_Exercise requirements_
The entries below must be transcribed exactly. Leave nothing out.
'''
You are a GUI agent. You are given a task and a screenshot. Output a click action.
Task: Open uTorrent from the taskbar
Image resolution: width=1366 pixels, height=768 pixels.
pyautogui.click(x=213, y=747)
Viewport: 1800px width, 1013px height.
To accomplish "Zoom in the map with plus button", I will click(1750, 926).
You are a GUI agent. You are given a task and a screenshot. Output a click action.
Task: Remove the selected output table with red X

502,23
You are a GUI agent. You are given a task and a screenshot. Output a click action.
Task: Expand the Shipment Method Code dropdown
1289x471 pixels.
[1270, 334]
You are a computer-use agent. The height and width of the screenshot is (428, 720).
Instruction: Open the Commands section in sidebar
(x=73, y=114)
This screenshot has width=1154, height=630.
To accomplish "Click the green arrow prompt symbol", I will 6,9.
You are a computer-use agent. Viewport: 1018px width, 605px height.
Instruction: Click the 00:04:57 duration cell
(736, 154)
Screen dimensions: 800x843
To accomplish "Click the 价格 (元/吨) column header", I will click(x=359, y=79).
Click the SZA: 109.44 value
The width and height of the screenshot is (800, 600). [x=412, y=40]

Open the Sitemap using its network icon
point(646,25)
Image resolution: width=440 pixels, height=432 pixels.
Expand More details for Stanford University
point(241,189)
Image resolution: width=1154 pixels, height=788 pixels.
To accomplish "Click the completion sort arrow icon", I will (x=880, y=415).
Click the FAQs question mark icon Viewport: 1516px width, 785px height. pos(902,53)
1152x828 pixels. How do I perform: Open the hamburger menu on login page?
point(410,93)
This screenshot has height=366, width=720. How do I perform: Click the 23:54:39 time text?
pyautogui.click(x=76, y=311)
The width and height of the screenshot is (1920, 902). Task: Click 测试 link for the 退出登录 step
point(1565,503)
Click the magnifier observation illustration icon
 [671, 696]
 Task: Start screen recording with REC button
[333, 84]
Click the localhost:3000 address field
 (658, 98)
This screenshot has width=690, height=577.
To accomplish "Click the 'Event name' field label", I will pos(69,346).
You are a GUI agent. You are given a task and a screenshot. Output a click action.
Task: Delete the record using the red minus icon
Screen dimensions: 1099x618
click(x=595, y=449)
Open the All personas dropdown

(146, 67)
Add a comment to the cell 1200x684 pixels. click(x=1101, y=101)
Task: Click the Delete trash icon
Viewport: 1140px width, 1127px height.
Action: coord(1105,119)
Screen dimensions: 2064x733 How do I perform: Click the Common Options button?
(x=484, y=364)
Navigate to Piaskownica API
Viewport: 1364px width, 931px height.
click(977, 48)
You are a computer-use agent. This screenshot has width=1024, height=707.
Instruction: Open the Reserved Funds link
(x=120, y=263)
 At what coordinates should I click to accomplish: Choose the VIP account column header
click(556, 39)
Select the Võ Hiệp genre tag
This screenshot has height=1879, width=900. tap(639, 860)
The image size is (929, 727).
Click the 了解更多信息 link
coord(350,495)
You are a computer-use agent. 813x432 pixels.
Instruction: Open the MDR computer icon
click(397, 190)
'''
_Response for this exercise_
You are a GUI agent. You are given a task and a screenshot. Output a click action.
Task: Open uTorrent from the taskbar
Image resolution: width=1366 pixels, height=768 pixels.
pyautogui.click(x=213, y=747)
Viewport: 1800px width, 1013px height.
To accomplish "Zoom in the map with plus button", I will click(1750, 926).
You are a GUI agent. You are given a task and a screenshot. Output a click action.
Task: Remove the selected output table with red X

502,23
You are a GUI agent. You are given a task and a screenshot. Output a click action.
Task: Expand the Shipment Method Code dropdown
1289x471 pixels.
[1270, 334]
You are a computer-use agent. The height and width of the screenshot is (428, 720).
Instruction: Open the Commands section in sidebar
(x=73, y=114)
This screenshot has width=1154, height=630.
To accomplish "Click the green arrow prompt symbol", I will 6,9.
You are a computer-use agent. Viewport: 1018px width, 605px height.
Instruction: Click the 00:04:57 duration cell
(736, 154)
Screen dimensions: 800x843
To accomplish "Click the 价格 (元/吨) column header", I will click(x=359, y=79).
Click the SZA: 109.44 value
The width and height of the screenshot is (800, 600). [x=412, y=40]

Open the Sitemap using its network icon
point(646,25)
Image resolution: width=440 pixels, height=432 pixels.
Expand More details for Stanford University
point(241,189)
Image resolution: width=1154 pixels, height=788 pixels.
To accomplish "Click the completion sort arrow icon", I will (x=880, y=415).
Click the FAQs question mark icon Viewport: 1516px width, 785px height. pos(902,53)
1152x828 pixels. How do I perform: Open the hamburger menu on login page?
point(410,93)
This screenshot has height=366, width=720. How do I perform: Click the 23:54:39 time text?
pyautogui.click(x=76, y=311)
The width and height of the screenshot is (1920, 902). Task: Click 测试 link for the 退出登录 step
point(1565,503)
Click the magnifier observation illustration icon
 [671, 696]
 Task: Start screen recording with REC button
[333, 84]
Click the localhost:3000 address field
 (658, 98)
This screenshot has width=690, height=577.
To accomplish "Click the 'Event name' field label", I will pos(69,346).
You are a GUI agent. You are given a task and a screenshot. Output a click action.
Task: Delete the record using the red minus icon
Screen dimensions: 1099x618
click(x=595, y=449)
Open the All personas dropdown

(146, 67)
Add a comment to the cell 1200x684 pixels. click(x=1101, y=101)
Task: Click the Delete trash icon
Viewport: 1140px width, 1127px height.
Action: coord(1105,119)
Screen dimensions: 2064x733 How do I perform: Click the Common Options button?
(x=484, y=364)
Navigate to Piaskownica API
Viewport: 1364px width, 931px height.
click(977, 48)
You are a computer-use agent. This screenshot has width=1024, height=707.
Instruction: Open the Reserved Funds link
(x=120, y=263)
 At what coordinates should I click to accomplish: Choose the VIP account column header
click(556, 39)
Select the Võ Hiệp genre tag
This screenshot has height=1879, width=900. tap(639, 860)
The image size is (929, 727).
Click the 了解更多信息 link
coord(350,495)
You are a computer-use agent. 813x432 pixels.
Instruction: Open the MDR computer icon
click(397, 190)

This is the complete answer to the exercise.